While the tension arises between Tiresias and Oedipus, Oedipus' pride reappears when he implies that riddle solving is his strong point and only a man of his intellect would be able to solve the riddle of the Sphinx. Oedipus further ridicules Tiresias for not having a mind to solve riddles by stating," ... When the bitch-dog Sphinx of riddles sang, you never spoke a thing to break the spell... But I, the Oedipus who stumbled here without a hint, could sniff her out by human wits...
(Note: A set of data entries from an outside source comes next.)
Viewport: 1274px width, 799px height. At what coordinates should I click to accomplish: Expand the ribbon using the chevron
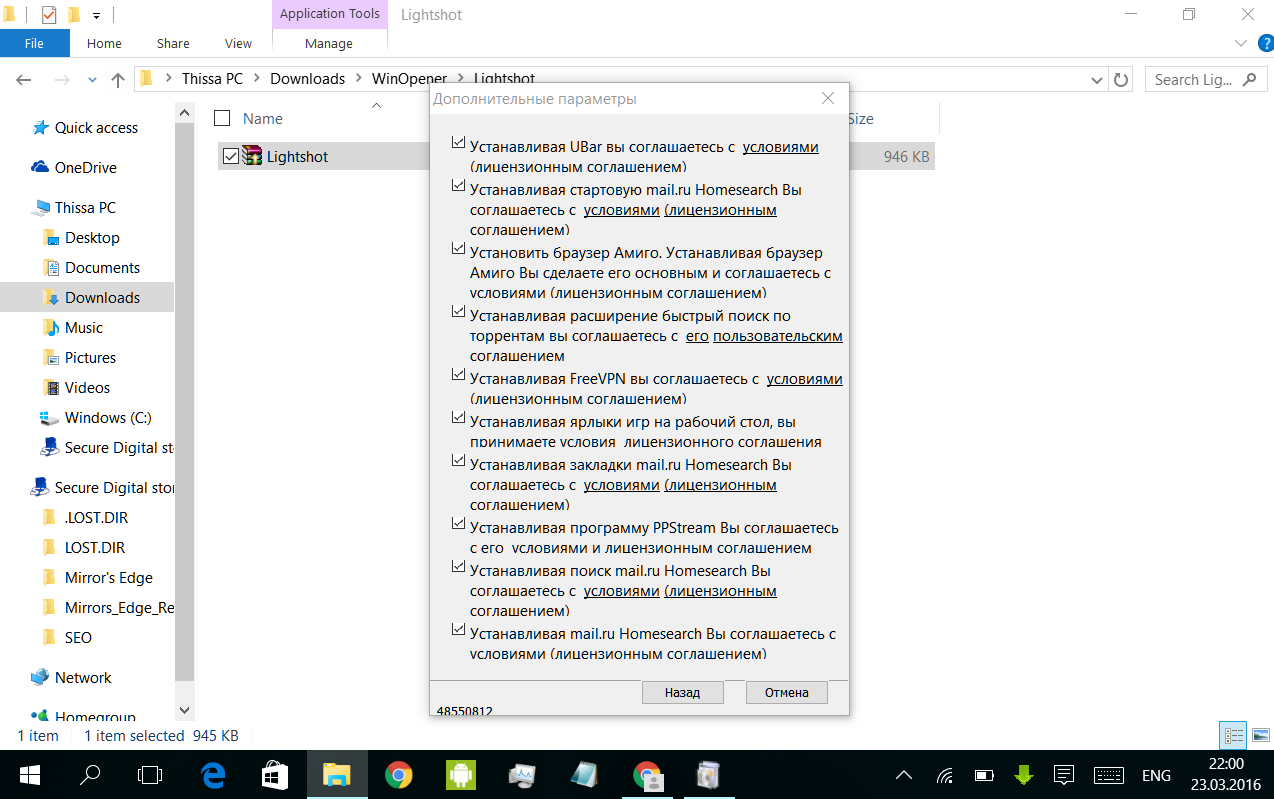(x=1241, y=43)
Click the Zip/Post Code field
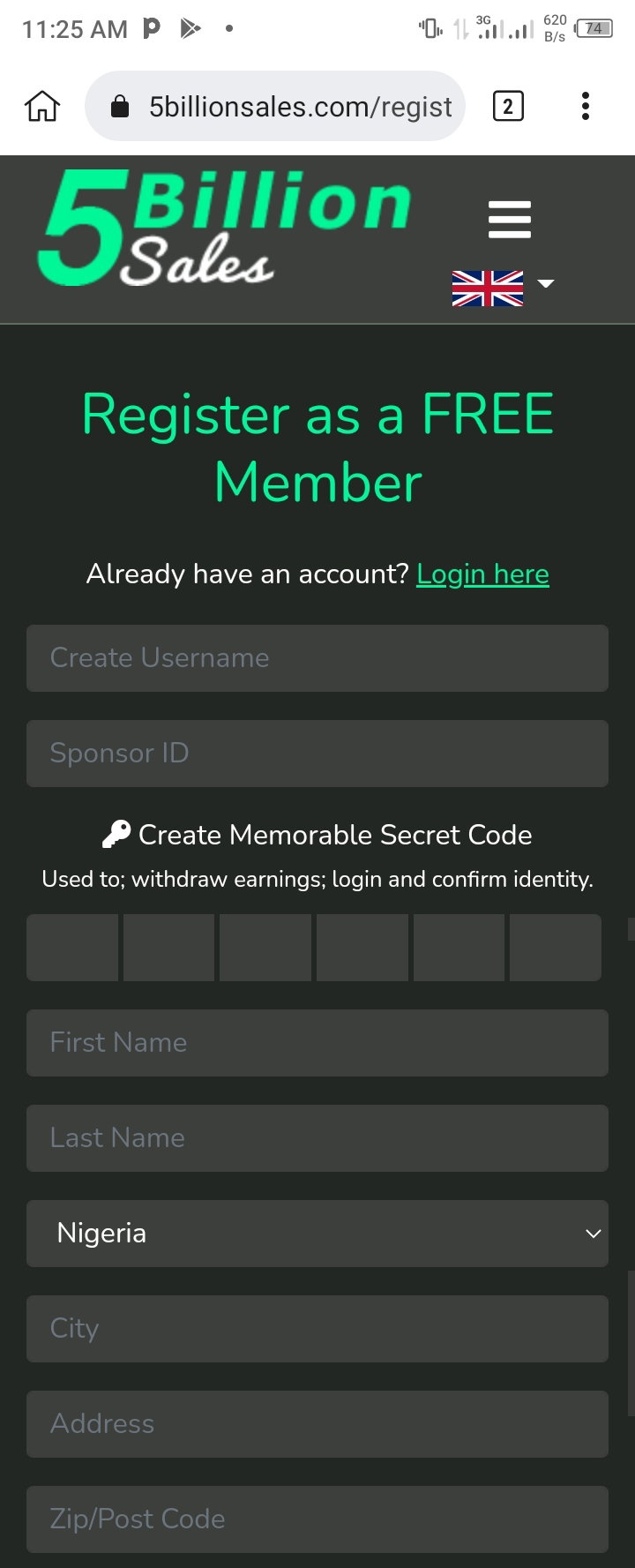This screenshot has width=635, height=1568. 318,1519
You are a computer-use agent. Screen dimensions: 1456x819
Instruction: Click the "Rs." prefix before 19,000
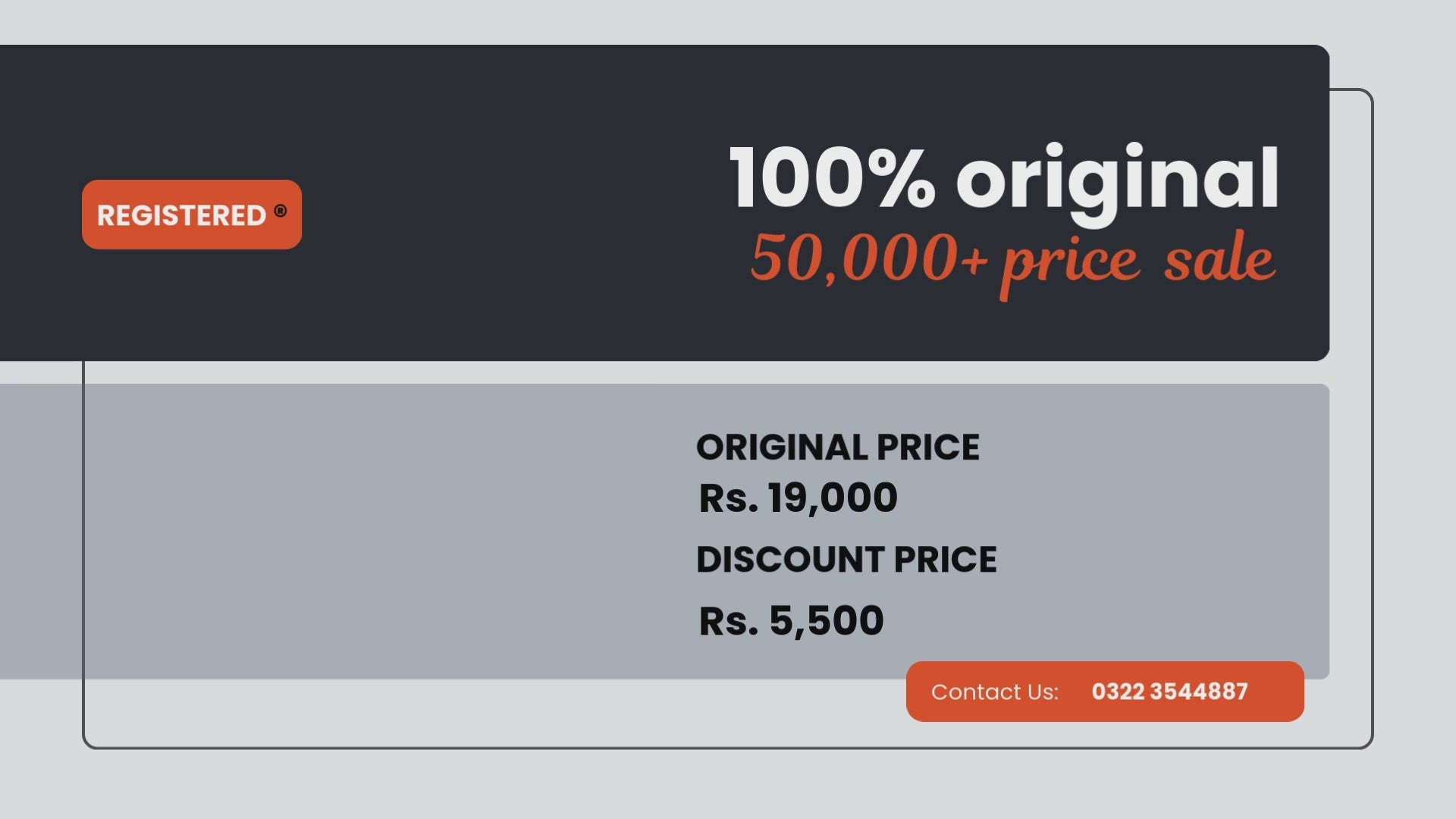coord(728,498)
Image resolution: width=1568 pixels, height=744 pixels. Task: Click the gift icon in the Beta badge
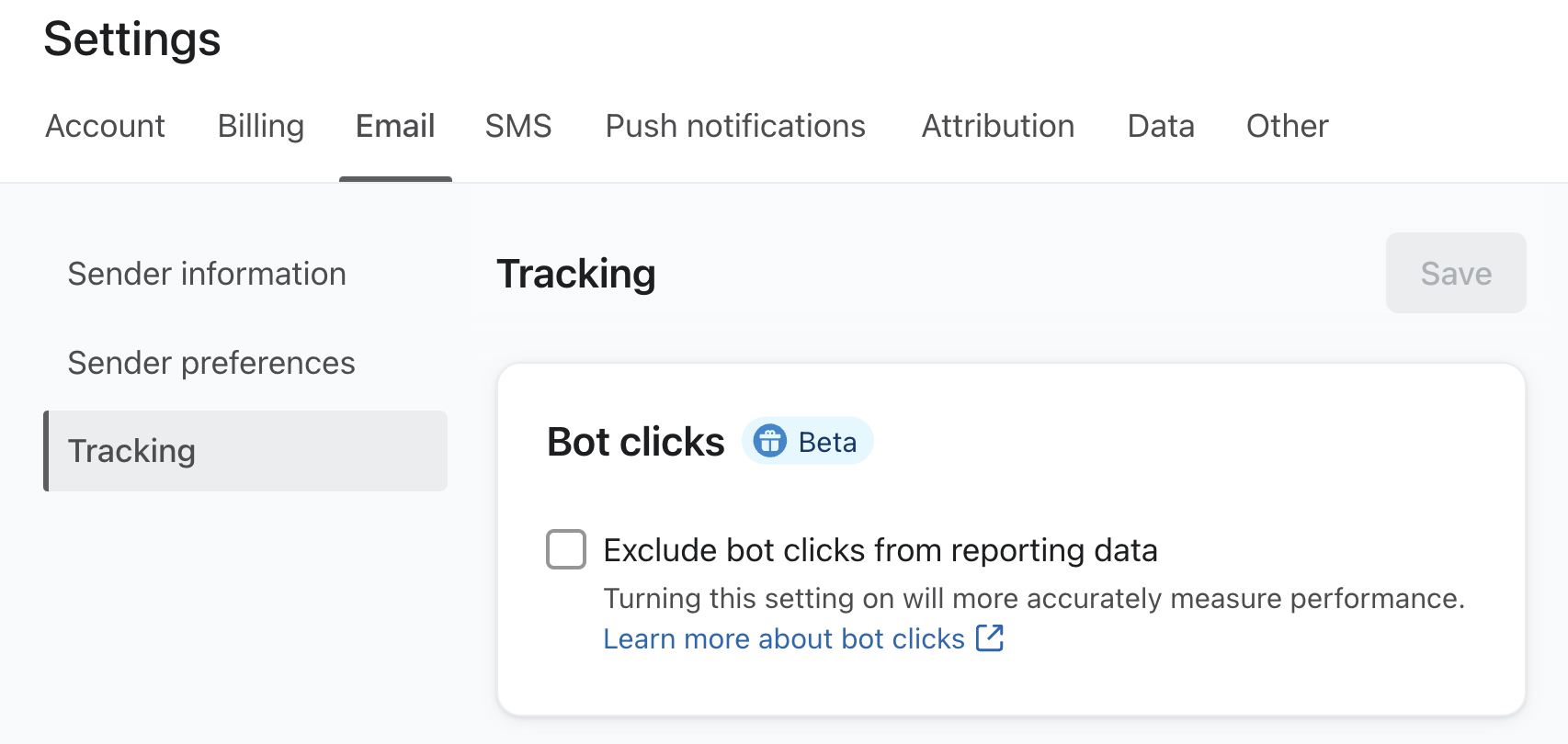tap(772, 442)
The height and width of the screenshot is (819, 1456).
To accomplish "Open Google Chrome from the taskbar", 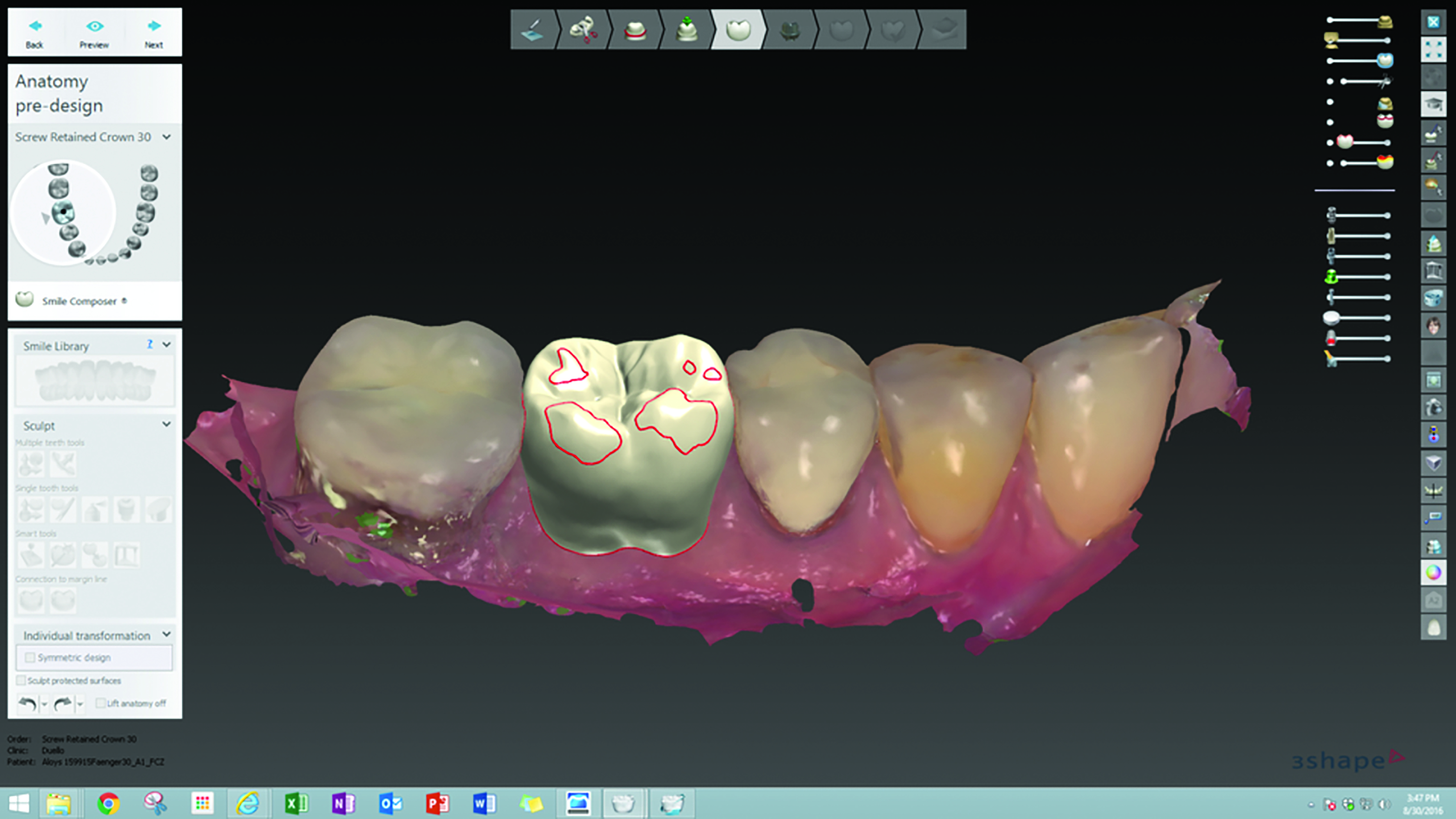I will pyautogui.click(x=108, y=803).
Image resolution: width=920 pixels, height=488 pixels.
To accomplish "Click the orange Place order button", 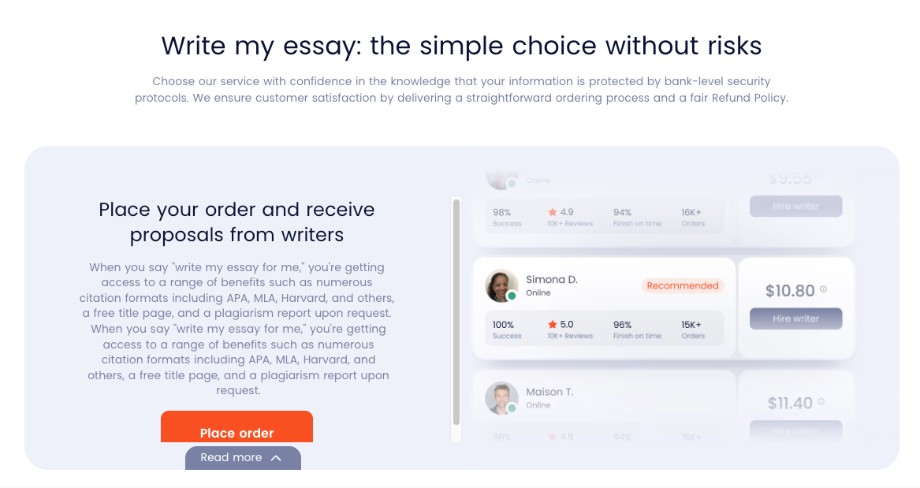I will click(236, 428).
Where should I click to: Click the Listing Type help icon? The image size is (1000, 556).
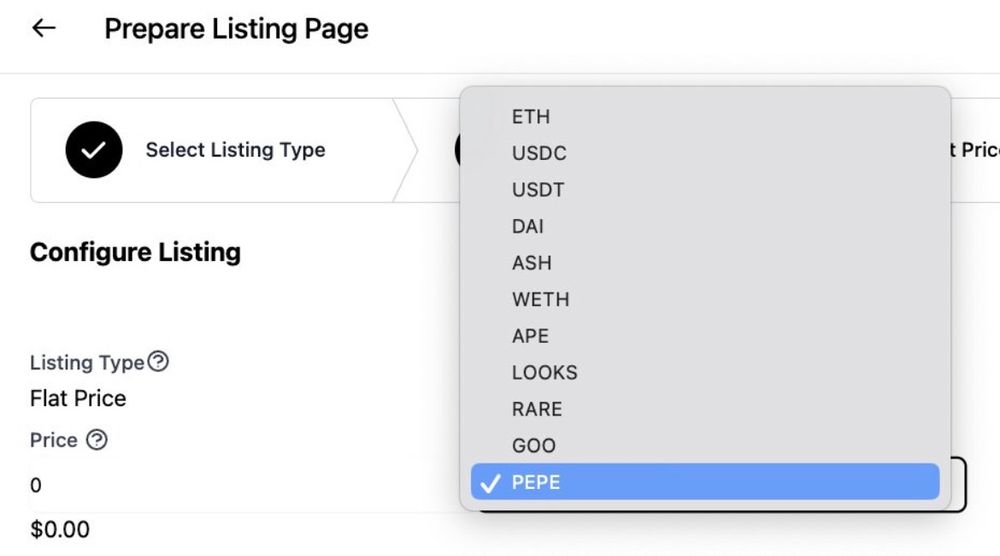(x=158, y=362)
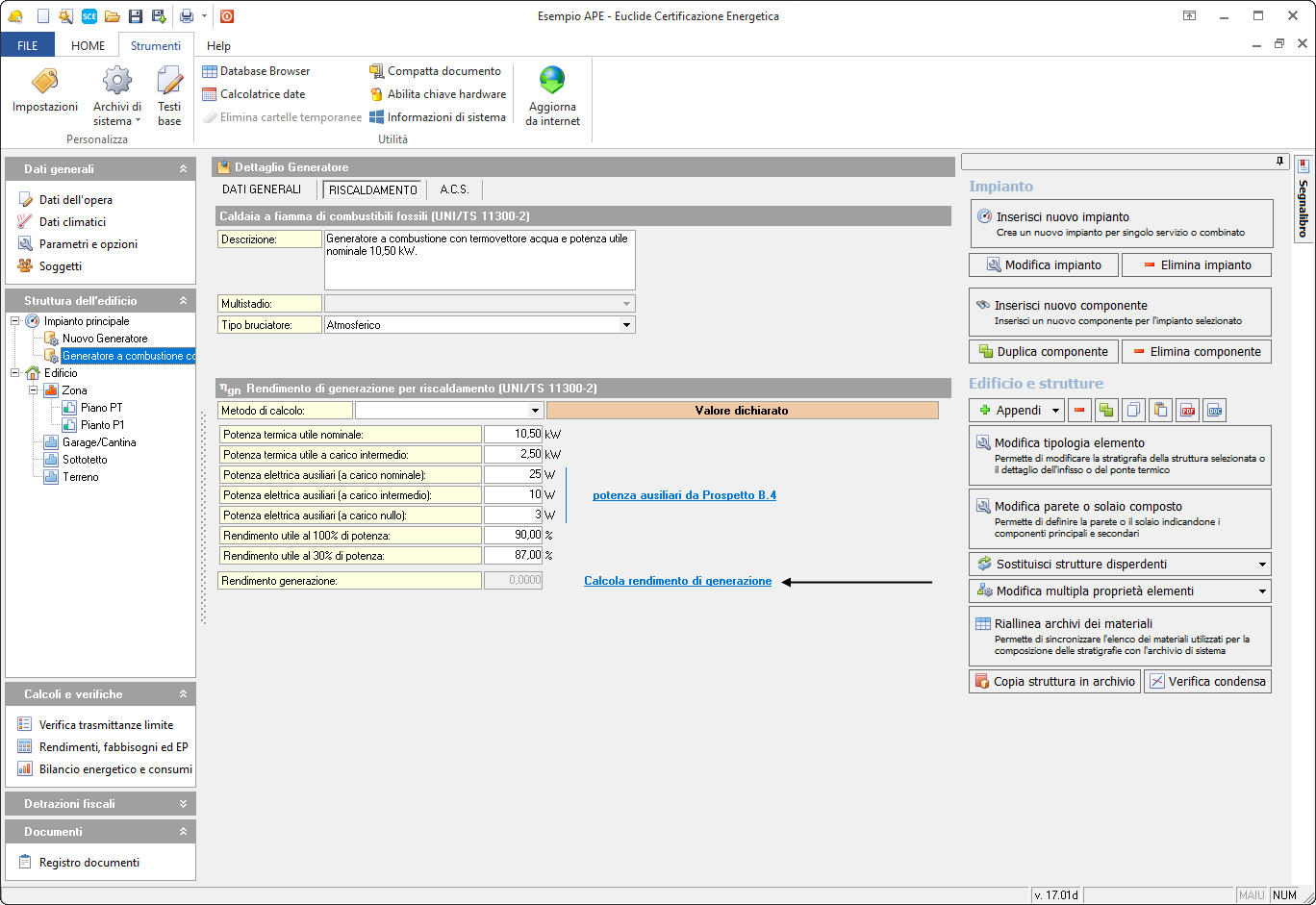This screenshot has width=1316, height=905.
Task: Click the paste clipboard icon in Edificio toolbar
Action: point(1160,411)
." Oedipus' excessive pride causes him to formulate an opinion of a person or situation too early, this trait will accompany him with many problems throughout his life. Indeed, hamartia is not the only factor that leads to Oedipus' utimate demise, but it is the root causing the problem of his downfall. Oedipus displays many flaws throughout the play, like many tragic heroes Oedipus eventually faces his downfall. It isn't Oedipus' fate or destiny to become doomed from his wretched sins, it is his error of judgement and the flaws in his character that impede him from reigning! 31 e.